Please, if someone can help me with this, i will be indebted to them. Im just..having way too much trouble with this problem. If someone can show the intermediate steps, it would be wildly appreciated (and what rules theyre using)
is that tan^-1 literally the reciproce of tan or the arctan
Okay mate it's pretty simple
you use the derivative formula for inverse tan and the chain rule
>>7639964
Are you asking why the derivative of arctan(f(x)) is
[math]
\frac{f'(x)}{1+(f(x))^2}
[/math]
or what?
shut off steam you ding dong
well, how in the second line did they get (1+(x/(x^2+1)^(1/2))?
>>7639964
Use the chain rule for y = atanx
y' = 1/(1+x^2)
There you go anon. Feel free to ask questions.
>>7639985
When has anyone ever used the reciprocate of tan instead of cot
>>7639964
Okay OP, the derivative of [math] tan^{-1} [/math](x) is [math] \frac{1}{1+x^2} [/math]. So set u=x+[math] \sqrt{x^2+1} [/math], take the derivative and then use chain rule (multiply by the derivative of u). Recall that [math] \sqrt{x^2+1} [/math] is just [math] (x^2+1)^{1/2} [/math], so bring down the 1/2 and the exponent becomes -1/2. Then we use chain rule again and multiply by the derivative of [math] x^2 +1 [/math] and get 2x, which cancels the 1/2 from before. This leaves us with line two from the pic. To get to line 3, you just expand the exponent on the bottom using FOIL, and turning the 1 inside the parentheses into [math] \frac{ \sqrt{x^2+1}}{ \sqrt{x^2+1}} [/math] and combine the fractions. To get to line 4, pull a factor of 2 out of the bottom of the first fraction then multiply the two fractions. To get to line 6, you multiply every term in the bottom by [math] \sqrt{x^2+1} [/math] which gives us [math] 2[ \sqrt{x^2+1} +x^2 \sqrt{x^2+1} +x \sqrt{x^2+1} ^2] [/math] on the bottom. The [math] \sqrt{x^2+1} ^2 [/math] becomes [math] x^2+1 [/math] and the other terms have a factor of [math] \sqrt{x^2+1} [/math] in common that can be pulled out leaving [math] \sqrt{x^2+1} (1+x^2) [/math]. Now we see that there is a common factor of [math] (x^2+1) [/math] in the bottom, so we pull it out leaving [math] (x^2+1) ( \sqrt{x^2+1} +x) [/math]. The two terms cancel out leaving you with the final answer. Hope this helped, let me know if you have any questions.
>>7640044
>When has anyone ever used the reciprocate of tan instead of cot
Uh, I would desu. I much prefer saying arctan than tan^-1.
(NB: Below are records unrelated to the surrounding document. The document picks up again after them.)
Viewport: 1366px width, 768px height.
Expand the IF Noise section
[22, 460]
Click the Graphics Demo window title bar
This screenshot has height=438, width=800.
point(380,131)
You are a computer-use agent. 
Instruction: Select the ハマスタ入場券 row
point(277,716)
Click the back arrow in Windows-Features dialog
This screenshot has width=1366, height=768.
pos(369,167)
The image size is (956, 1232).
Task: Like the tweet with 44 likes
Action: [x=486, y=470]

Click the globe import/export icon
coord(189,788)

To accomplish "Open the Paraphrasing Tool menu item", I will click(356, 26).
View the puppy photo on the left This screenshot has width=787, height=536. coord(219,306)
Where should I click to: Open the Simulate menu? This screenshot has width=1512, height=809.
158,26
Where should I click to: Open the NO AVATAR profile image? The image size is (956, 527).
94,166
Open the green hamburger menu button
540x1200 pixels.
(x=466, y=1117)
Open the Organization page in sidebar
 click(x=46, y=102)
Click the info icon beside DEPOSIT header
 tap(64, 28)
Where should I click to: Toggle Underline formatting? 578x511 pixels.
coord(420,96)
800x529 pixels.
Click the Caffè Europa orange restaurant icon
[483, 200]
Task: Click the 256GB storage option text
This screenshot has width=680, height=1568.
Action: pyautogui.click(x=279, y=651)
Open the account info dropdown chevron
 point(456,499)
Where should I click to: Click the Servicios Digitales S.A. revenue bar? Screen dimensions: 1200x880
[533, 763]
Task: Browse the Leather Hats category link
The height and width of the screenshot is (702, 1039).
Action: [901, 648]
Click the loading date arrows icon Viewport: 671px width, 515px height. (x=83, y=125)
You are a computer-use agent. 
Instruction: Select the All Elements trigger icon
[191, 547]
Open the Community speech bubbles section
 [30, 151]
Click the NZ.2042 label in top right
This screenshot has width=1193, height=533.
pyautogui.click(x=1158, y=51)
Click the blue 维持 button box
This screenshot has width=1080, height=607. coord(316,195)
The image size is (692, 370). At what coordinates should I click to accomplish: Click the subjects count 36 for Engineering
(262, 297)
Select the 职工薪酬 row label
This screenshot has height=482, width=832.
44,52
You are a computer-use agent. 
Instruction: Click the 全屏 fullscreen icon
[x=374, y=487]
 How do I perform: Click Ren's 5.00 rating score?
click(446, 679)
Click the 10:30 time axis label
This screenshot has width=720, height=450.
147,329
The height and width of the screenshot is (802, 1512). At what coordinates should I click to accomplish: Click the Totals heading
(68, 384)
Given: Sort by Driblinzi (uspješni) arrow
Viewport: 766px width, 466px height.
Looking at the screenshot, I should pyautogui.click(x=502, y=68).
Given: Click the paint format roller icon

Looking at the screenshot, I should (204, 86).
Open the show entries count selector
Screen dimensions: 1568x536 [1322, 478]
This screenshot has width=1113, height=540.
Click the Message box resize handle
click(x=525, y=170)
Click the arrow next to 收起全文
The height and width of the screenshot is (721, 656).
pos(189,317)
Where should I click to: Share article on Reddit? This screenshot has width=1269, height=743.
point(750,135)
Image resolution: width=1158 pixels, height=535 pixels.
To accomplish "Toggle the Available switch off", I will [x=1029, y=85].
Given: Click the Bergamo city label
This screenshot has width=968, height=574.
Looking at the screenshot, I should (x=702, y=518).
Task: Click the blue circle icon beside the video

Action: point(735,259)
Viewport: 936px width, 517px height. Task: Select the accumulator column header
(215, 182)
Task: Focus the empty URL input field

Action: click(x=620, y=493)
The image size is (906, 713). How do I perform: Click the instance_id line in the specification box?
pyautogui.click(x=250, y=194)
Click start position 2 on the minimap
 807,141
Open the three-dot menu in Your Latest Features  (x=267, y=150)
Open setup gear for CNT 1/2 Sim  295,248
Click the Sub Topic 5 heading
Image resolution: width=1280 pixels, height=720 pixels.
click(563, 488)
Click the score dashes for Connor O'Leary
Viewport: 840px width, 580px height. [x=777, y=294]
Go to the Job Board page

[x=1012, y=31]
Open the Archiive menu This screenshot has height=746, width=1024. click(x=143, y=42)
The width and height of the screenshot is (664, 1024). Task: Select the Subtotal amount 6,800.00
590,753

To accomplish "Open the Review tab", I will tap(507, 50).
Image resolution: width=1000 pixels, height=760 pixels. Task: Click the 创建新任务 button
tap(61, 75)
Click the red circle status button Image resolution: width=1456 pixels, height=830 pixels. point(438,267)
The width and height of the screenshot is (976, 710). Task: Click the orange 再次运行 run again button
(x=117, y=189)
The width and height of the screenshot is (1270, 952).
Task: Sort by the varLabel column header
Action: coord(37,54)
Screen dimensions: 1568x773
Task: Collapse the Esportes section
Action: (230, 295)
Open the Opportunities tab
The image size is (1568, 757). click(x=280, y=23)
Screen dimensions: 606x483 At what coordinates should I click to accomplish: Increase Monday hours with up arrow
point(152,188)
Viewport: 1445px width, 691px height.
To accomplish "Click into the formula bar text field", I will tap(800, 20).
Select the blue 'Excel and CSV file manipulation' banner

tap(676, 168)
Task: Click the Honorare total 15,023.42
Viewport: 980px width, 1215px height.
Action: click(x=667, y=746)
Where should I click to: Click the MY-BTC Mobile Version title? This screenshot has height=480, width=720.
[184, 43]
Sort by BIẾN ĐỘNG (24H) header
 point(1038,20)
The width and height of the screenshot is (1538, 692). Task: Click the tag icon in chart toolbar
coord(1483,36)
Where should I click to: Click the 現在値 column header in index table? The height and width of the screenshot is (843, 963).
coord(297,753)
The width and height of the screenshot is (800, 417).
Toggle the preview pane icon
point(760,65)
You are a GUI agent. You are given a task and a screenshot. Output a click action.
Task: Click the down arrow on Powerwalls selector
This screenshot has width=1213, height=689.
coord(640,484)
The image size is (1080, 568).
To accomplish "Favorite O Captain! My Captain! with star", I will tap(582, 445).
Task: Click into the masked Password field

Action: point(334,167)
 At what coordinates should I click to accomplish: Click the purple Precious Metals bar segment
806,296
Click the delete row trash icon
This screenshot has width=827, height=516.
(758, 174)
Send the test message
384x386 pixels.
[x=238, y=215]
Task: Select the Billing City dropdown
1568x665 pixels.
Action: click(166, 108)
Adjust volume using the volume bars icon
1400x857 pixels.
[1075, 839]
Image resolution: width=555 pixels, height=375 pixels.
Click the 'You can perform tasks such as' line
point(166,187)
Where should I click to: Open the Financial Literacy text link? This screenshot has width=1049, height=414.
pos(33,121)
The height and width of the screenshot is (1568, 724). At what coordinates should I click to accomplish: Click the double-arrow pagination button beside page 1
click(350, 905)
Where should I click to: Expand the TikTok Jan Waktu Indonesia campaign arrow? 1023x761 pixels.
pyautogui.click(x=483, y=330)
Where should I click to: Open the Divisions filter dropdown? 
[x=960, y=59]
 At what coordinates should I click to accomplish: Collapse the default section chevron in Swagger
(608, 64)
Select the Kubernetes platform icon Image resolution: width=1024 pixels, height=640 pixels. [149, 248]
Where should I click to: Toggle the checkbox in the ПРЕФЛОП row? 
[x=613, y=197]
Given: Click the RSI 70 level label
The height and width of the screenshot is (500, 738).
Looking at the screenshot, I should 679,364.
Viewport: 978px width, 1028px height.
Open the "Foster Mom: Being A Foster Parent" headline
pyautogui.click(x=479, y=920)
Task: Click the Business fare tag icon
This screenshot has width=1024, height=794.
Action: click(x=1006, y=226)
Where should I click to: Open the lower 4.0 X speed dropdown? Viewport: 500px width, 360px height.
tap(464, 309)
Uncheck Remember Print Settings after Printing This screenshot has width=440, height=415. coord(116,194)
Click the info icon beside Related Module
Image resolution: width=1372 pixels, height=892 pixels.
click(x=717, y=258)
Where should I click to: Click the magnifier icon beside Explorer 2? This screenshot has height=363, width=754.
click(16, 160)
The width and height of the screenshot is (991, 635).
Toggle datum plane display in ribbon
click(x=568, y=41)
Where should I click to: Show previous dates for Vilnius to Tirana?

Doesn't really matter though, trig is shit.
>>7640050
>Uh, I would desu.
>Doesn't really matter though, trig is shit.
confirmed pleb gtfo. Also, when people read tan^-1 they don't say "tan to the minus one" they call it arctan. If you actually write out arctan every time you use it instead of writing tan^-1, you're just wasting energy and time.
>>7640060
>you're just wasting energy and time.
Yes, I'm so super busy I must make time by using a slightly less ambiguous notation. I need to churn out solutions by the minute, no time to use notation that makes sense in the context.
You guys don't know how much this means to me. Im so stressed and have been struggling so much in college with this. You guys are amazing <3 God bless and have a great day
>>7640065
If you aren't super busy, you're wasting time and wasting your life. Get the fuck off /sci/ and actually contribute something to the world. You'll thank me when all those milliseconds add up.
>>7640097
>person on /sci/ tells me to stop wasting my time with /sci/
>>7640103
>person with lung cancer tells you to stop smoking cigarettes
>lol but ur doing it screw off i do what i want :^)
>>7640118
I'm sure you have many more nuggets of wisdom to drop on me.
>>7640123
And I'm sure you have other threads you want to shit up. I'm gonna get the rest of next week's homework finished up then go bang my girlfriend. I'll be back here in a minute 30 if you want to continue our discussion of your waste of existence.
>>7640131
Wait, didn't you just admit that you waste your time on /sci/ by analogy to being a cancer patient?
Why are you all banging-whores-while-doing-homework now?
>>7640010
Can you learn to write neater.